- BRANO
Dal cardinale Raffaele Renato Martino una proposta di grandissima apertura, bocciata e criticata però da molti

11 marzo 2006

Le parole del cardinale Raffaele Renato Martino, presidente del Pontificio Consiglio Giustizia e Pace, con la quale ha sostanzialmente dato il via libera vaticano all'ora di religione musulmana nelle scuole italiane per l'insegnamento del Corano, sono state parole che in una sola parola potremmo definire di fratellanza: ''L'Italia non faccia marcia indietro. Il rispetto non deve essere selezionato. Se ci sono delle necessità, se in una scuola ci sono cento bambini di religione musulmana, non vedo perché non si possa insegnare loro la religione - ha detto il porporato -. Questo è il rispetto dell'essere umano, un rispetto che non deve essere selezionato''.
Appena martedì scorso l'Unione delle Comunità Islamiche italiane (Ucoii) aveva presentato, nella seconda riunione della Consulta islamica al Viminale, un documento nel quale, tra le altre cose, si chiedeva di istituire nelle scuole italiane l'ora di religione islamica come scelta alternativa. Oltre a questo, l'Ucoii chiedeva al governo anche di aggiornare e modificare i libri scolastici che contengono ''notizie palesemente false sull'Islam ed i musulmani'' e di istituire la lingua araba come materia a scelta a livello nazionale (leggi - Corriere.it).

Il cardinale Martino, ha dunque ammonito l'Italia dell'intolleranza che sembra pericolosamente voler prendere piede, una richiesta ''a non fare marcia indietro'' nel percorso del dialogo perché, ha aggiunto poi: ''Se attendiamo la reciprocità nei paesi rispettivi dove ci sono cristiani, allora ci dovremmo mettere sullo stesso piano di quelli che negano questa possibilità. L'Europa, l'Italia - ha proseguito - è arrivata a dei punti di democrazia e il rispetto dell'altro che non può fare marcia indietro. Se quindi ci sono persone di altra religione nella realtà italiana, bisogna rispettarle nella loro identità culturale e religiosa''. ''Solo il dialogo e la libertà religiosa possono evitare il fondamentalismo, sia quello politico-laico che quello religioso. Tutte le religioni sono di pace e la via per trovare una coesistenza e la collaborazione laddove è possibile, ad esempio sul piano sociale''.

- MATERIALE ESTRATTO

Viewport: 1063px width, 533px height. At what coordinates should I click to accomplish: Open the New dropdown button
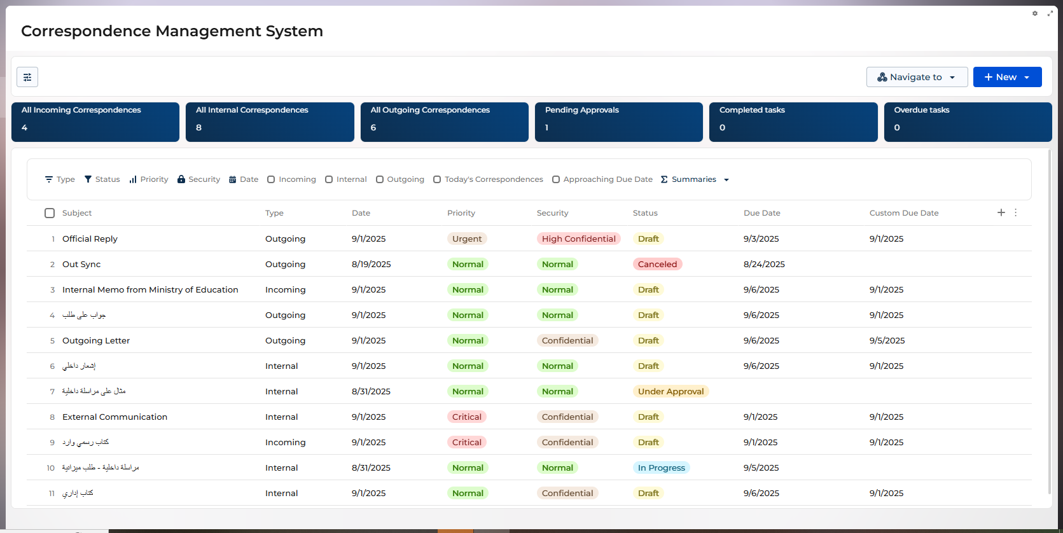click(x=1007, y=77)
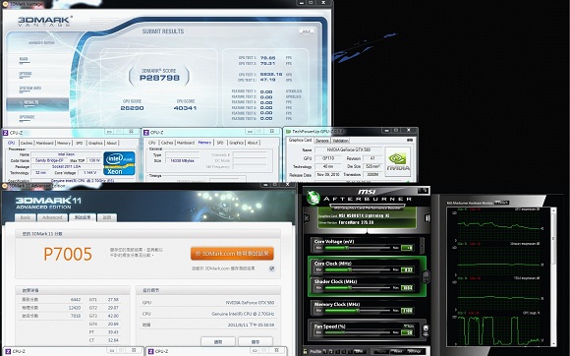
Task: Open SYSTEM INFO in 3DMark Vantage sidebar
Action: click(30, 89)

* * *

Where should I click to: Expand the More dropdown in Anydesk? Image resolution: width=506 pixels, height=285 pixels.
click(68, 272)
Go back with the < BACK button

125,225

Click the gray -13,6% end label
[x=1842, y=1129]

- ISTRUZIONI DI LAVORO
Secondo il brano, di quale organismo è presidente il cardinale Raffaele Renato Martino?

- RISPOSTA ALL'ESERCIZIO
Del Pontificio Consiglio Giustizia e Pace.